- [Instruction] Format the rows from the line with "Given: Click the" up to and including the line with "Looking at the" as a JSON list of strings, one string per line, skipping blank lines. Leave the pictures out.

- [Data for this task]
+---+

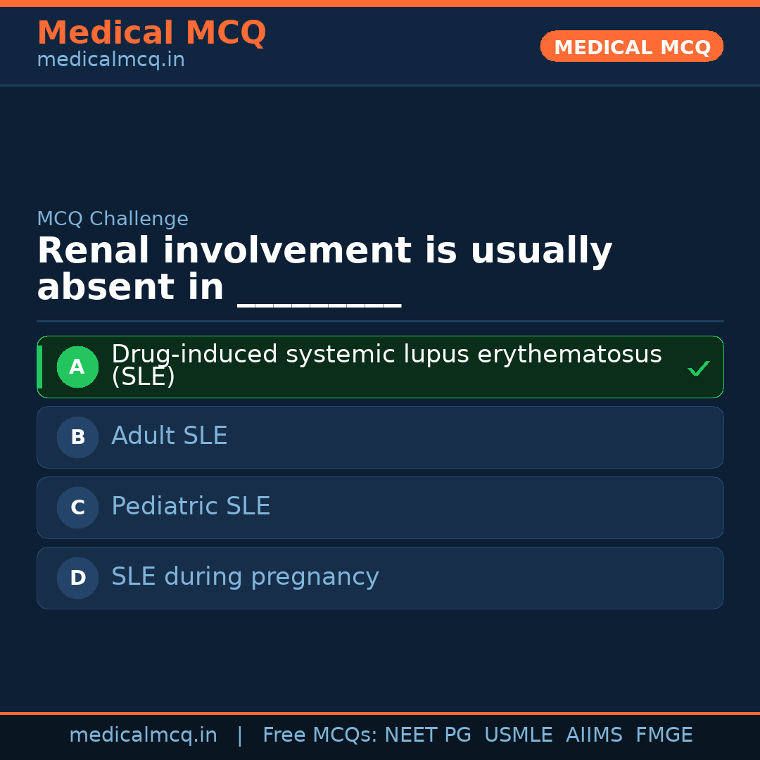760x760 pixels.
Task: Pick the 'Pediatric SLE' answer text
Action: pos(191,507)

+---+

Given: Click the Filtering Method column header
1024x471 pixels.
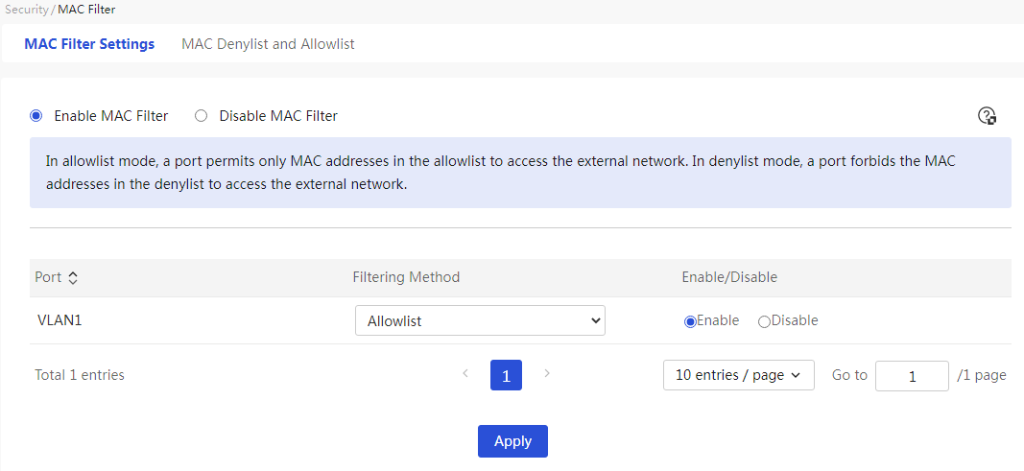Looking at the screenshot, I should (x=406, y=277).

+---+

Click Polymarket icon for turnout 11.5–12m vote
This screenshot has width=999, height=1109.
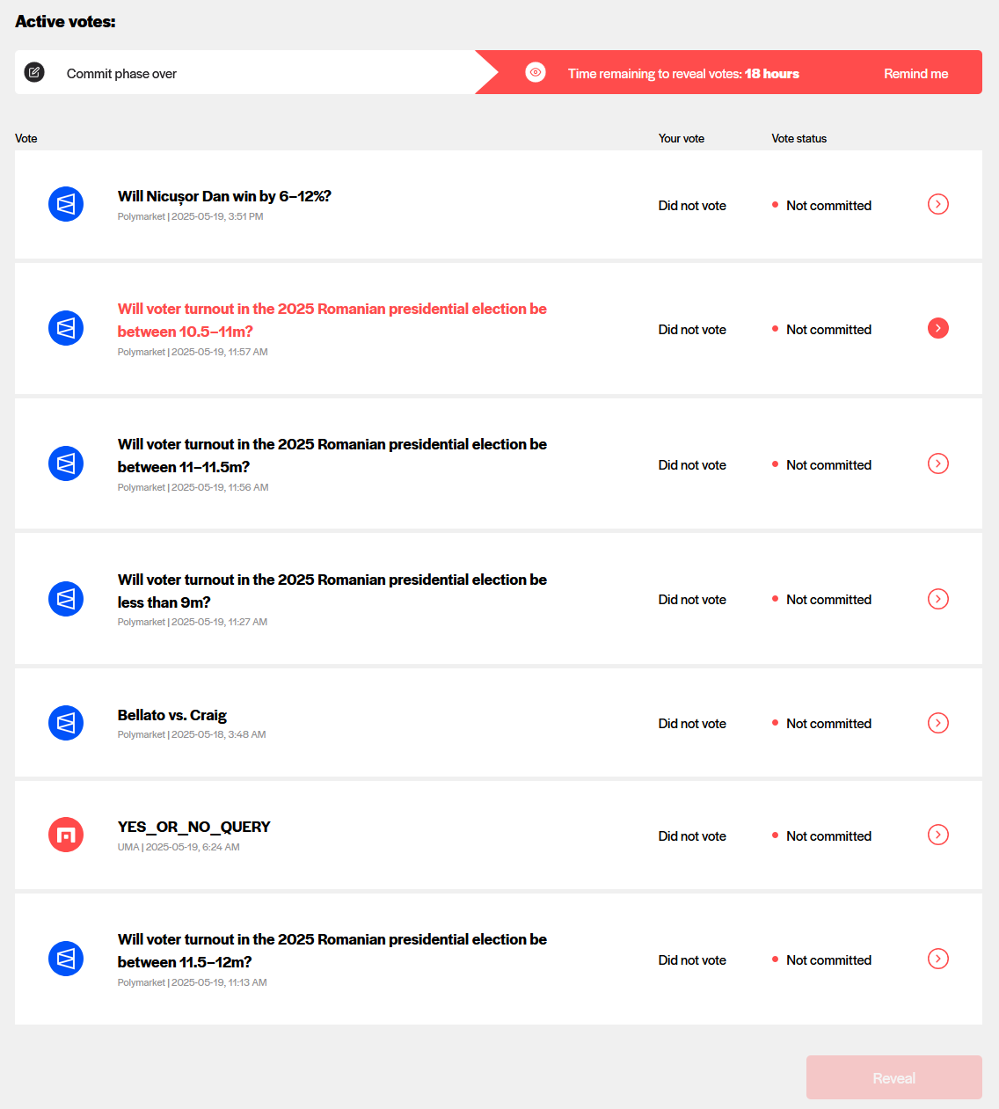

+---+

- [Response]
[
  "Given: Click the Filtering Method column header",
  "1024x471 pixels.",
  "Looking at the screenshot, I should (x=406, y=277)."
]